A quadratic equation is a polynomial equation of degree two. It typically takes the form \(ax^2 + bx + c = 0\), where \(a, b,\) and \(c\) are constants. Solving a quadratic equation means finding the values of \(x\) that make the equation true. These values are called the solutions or roots of the equation. The solutions to a quadratic equation can be found using several methods:

• Factoring, if the equation can easily be factored into two binomial expressions.
• Completing the square, which involves rearranging the equation and making a perfect square trinomial.
• The quadratic formula, \(x = \frac{-b \pm \sqrt{b^2 - 4ac}}{2a}\), which is derived from completing the square and works for any quadratic equation.

Understanding quadratic equation solutions involves recognizing that the number and type of solutions depend on the discriminant, \(b^2 - 4ac\), found under the square root sign in the quadratic formula.

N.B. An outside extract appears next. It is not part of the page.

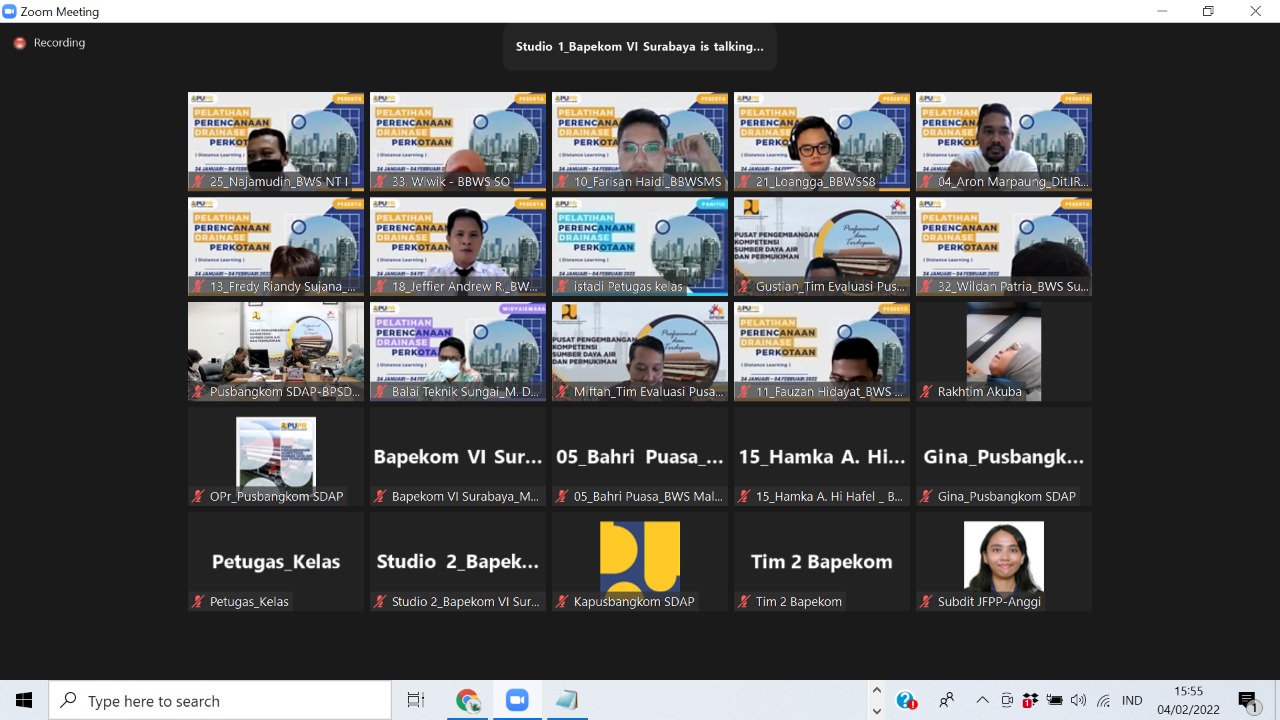
Task: Click the 04_Aron Marpaung video tile
Action: 1003,141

The discriminant is a crucial component in determining the nature and number of solutions to a quadratic equation. Given a quadratic equation in the form \(ax^2 + bx + c = 0\), the discriminant is defined as \(\Delta = b^2 - 4ac\). Calculating the discriminant involves simply substituting the coefficients \(a, b,\) and \(c\) into this formula. The value of the discriminant tells you:

• If \(\Delta > 0\), the quadratic equation has two distinct real solutions. This occurs because the square root of a positive number is real and has two values (positive and negative).
• If \(\Delta = 0\), there is exactly one real solution. The roots are the same, hence called a repeated root.
• If \(\Delta < 0\), the equation has no real solutions but has two complex solutions. This is because the square root of a negative number involves imaginary numbers.

By using the discriminant formula, one can quickly assess the characteristics of the solutions without fully solving the equation.

The solutions of a quadratic equation are greatly influenced by the value of the discriminant, \(\Delta = b^2 - 4ac\). They can be either real or complex, depending on whether \(\Delta\) is positive, zero, or negative. **Real Solutions**

• When \(\Delta > 0\), the equation has two different real solutions. This means you find two distinct x-values that satisfy the equation.
• If \(\Delta = 0\), the equation has one real solution. In this case, the parabola touches the x-axis at exactly one point, indicating a repeated or double root.

**Complex Solutions**

• When \(\Delta < 0\), the equation does not intersect the x-axis, meaning no real x-values solve the equation. Instead, the solutions are complex (or imaginary) and come in conjugate pairs, e.g., \(a + bi\) and \(a - bi\).

Understanding whether solutions are real or complex informs us about the behavior of the quadratic function's graph and gives insight into possible applications in various fields such as engineering and physics.